Another major issue is revenue from dorms and meal plans, which many colleges rely on to balance their budget. Some colleges and universities are closing entirely due to the decline in revenues from these sources. MacMurray College, a private college in Jacksonville, Illinois, is closing after 174 years after a deal with a developer to buy back its dorms fell through when it became apparent that students might not be back in the fall semester.
Wells College in Aurora, New York, has also said if students cannot return for the fall, the college will have to shut down. President Jonathan Gibralter said, “A substantial amount of the College’s operating budget comes from room and board revenue, so without enough students participating in our residential life, the College cannot afford to reopen.”
Indeed, this consideration is likely part of the push on the part of the ruling class to reopen schools in the fall. At a Senate hearing on Tuesday, Dr.
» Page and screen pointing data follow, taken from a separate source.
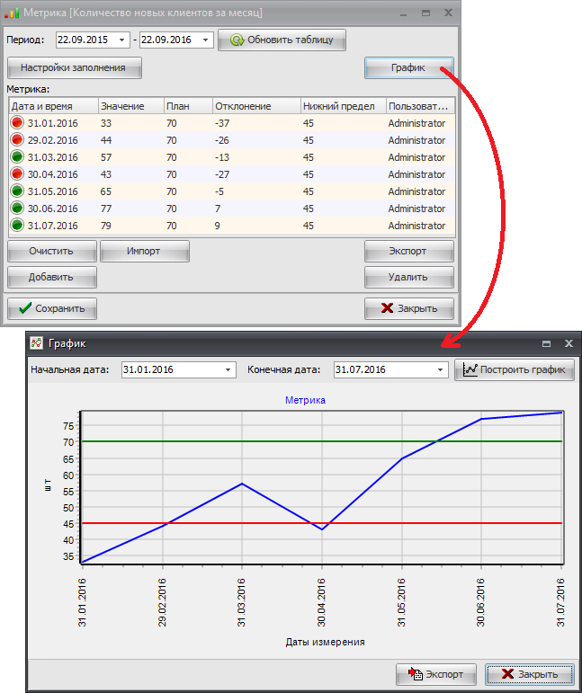Sort by the Значение column header
Screen dimensions: 582x693
tap(130, 106)
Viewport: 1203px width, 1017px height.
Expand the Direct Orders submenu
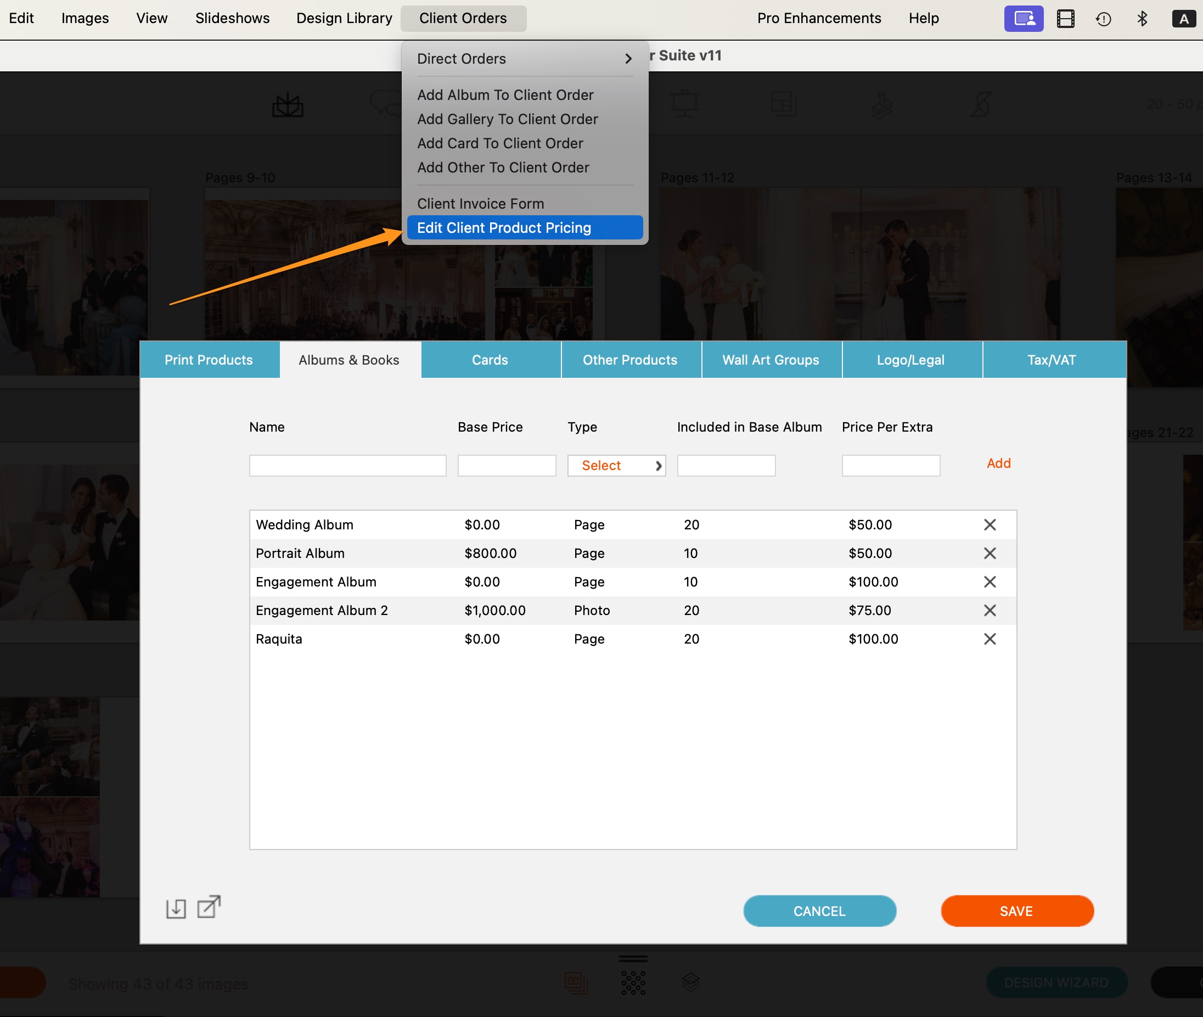(x=524, y=59)
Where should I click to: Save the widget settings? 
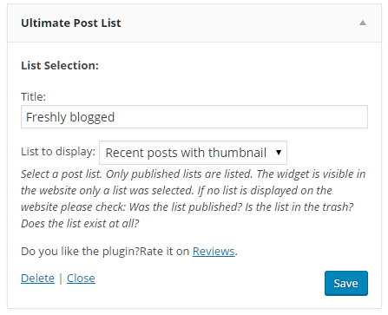click(x=346, y=283)
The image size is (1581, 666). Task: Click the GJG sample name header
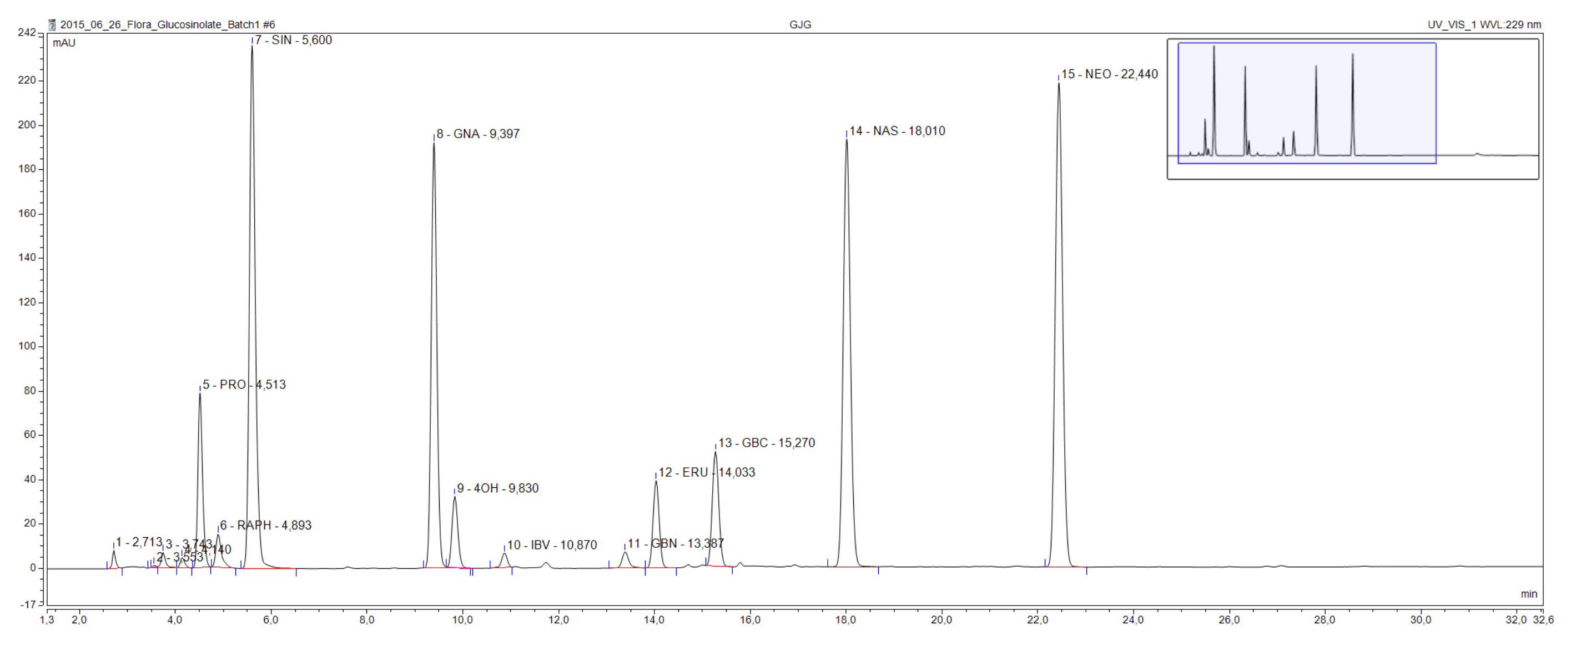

Anthony Fauci responded to a question from Republican Senator Lamar Alexander of Tennessee, who asked what Fauci would say to the chancellor of the University of Tennessee, Knoxville, “about how to persuade parents and students how to return to school in August?” Fauci pushed back, saying, “I would be very realistic with the chancellor and tell her that in this case, that the idea of having treatments available, or a vaccine, to facilitate the reentry of students into the fall term would be something of a bit of a bridge too far.”
The austerity enacted in the wake of the Great Recession led to layoffs and cuts of all kinds and resulted in larger class sizes. The fall in state-level support to higher education left many public colleges and universities public in name only and has contributed to increased inequality in higher education. Furthermore, the tuition hikes used to plug budget holes led to a corresponding explosion in the levels of student debt.
Many reports on cuts to higher education have placed hopes in the “relief” bill passed on Friday by House Democrats. The proposal, which even they acknowledge has no chance of passing the Senate or being signed by Trump, is itself entirely inadequate. It follows on the previously passed CARES Act, which included $14 billion for higher education, a drop in the bucket.
The so-called HEROES Act supposedly sets aside $90 billion as a “state fiscal stabilization fund” that would go to K-12 and higher education, with 30 percent, or $27 billion, slated for the latter. On top of that, $10.5 billion would be allocated to help with pandemic related costs and another $1.7 billion would be apportioned for historically black colleges and schools and other minority-serving institutions.
A struggle is necessary in order to protect college and university faculty and staff from layoffs, and to prevent higher education from being even more restricted to the wealthy. Educators and students should begin building rank-and-file committees, and establish International Youth and Students for Social Equality clubs at every campus, to organize and prepare to fight back against the impending cuts.